Both had been resident in the U.K. for five years, so under the U.K.’s new domicile rules, had another 10 years of residency before they would be deemed to be U.K. domiciled. So far so good.
However, Mr HNW was born in Oxford, and therefore has a U.K. domicile of origin. Consequently, his worldwide assets have been brought under the scope of U.K IHT.
No planning had yet been put in place, and once account had been taken of nil rate bands and asset situs, their combined U.K. IHT liability was around £1.5m, so the primary reason for taking out a life policy was to protect U.K. IHT.
A secondary reason is that Mr and Mrs HNW’s two children would like to attend American universities, which are costly. And in the event of Mr HNW’s death as the sole breadwinner, this cost could not be afforded without selling assets that are illiquid, based overseas and carrying chargeable gains. Accordingly, the total expected cost to protect future educational expenditure is £300k.

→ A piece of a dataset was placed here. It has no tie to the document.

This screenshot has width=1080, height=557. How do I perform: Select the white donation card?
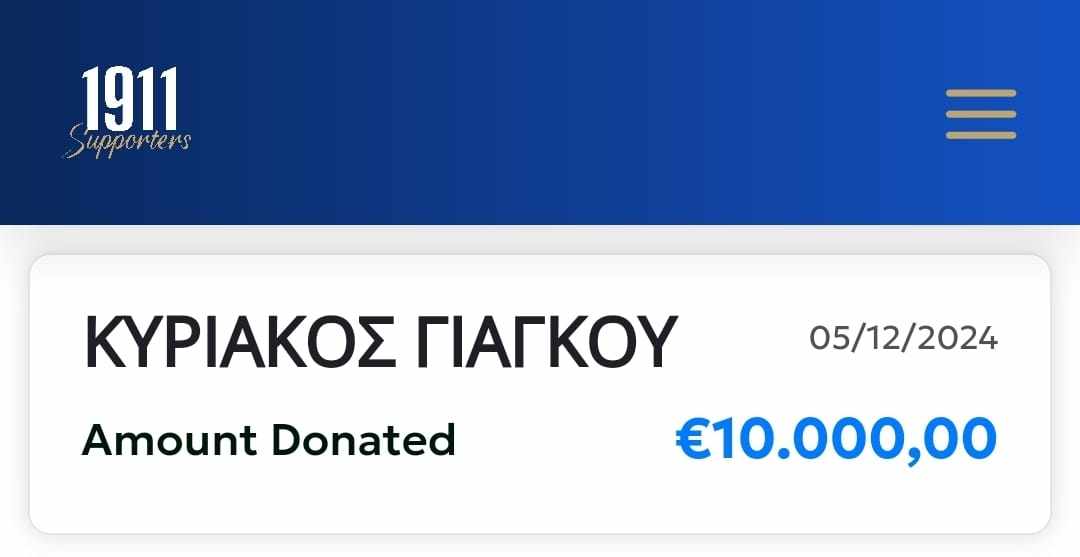pos(540,394)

Therefore, the total sum assured required is comprised of two parts: protection for U.K. IHT and protection against the deprivation of the family’s desired lifestyle, i.e. educational costs. The total sum assured is £1.8m.
The clients are formulating their retirement plans and expect to retire to Australia; however, this may change, and so flexibility is required.
The Recommended Policy
We reviewed the market based upon the clients’ requirements and assessed the terms offered by 11 major insurers.
It was decided that a Whole of Life (“WOL”) policy should be established because of the clients’ retirement plans: they will probably retire to Australia and so Mr. HNW would lose his deemed domicile status after six years of non-residency, but they might retire in the U.K. In which case, his worldwide assets will continue to be exposed to U.K. IHT, and hers will be after 15 years of residency.
The joint-life, second-death, policy chosen will cover them if they move permanently to Australia, and whilst set up on a WOL basis, can be cancelled at any time.
According to the terms of the most competitive quotation, the surviving spouse will receive a pay-out for £1.8m in return for annual premiums of £28,320.
The terms are guaranteed for the first ten years. After which, the premiums will rise, to possibly more than double. Premiums guaranteed not to rise while the policy is in force could have been selected, but they are far more expensive at the outset and would not be appropriate for these clients due to their uncertain retirement plans: if they move to Australia, after six years, they are likely to cancel the insurance.
The key points for this case are:
- Life cover can be taken out to protect both U.K. IHT for a person deemed U.K. domiciled and the family’s desired lifestyle in the event of the death
- Policies can be flexible: cover can continue when living overseas and can be cancelled at any time. This flexibility is attractive for clients affected by the new domicile rules
- A policy can be formulated to precisely match the client’s circumstances
- Estate values, costs and circumstances are liable to change; therefore, policies should be reviewed on a regular basis to ensure they continue to match the client’s requirements
- There are many differences between policies and a full assessment should take place rather than simply selecting a policy with the cheapest premiums
The facts noted here are in accordance with current legislation, which may be subject to change.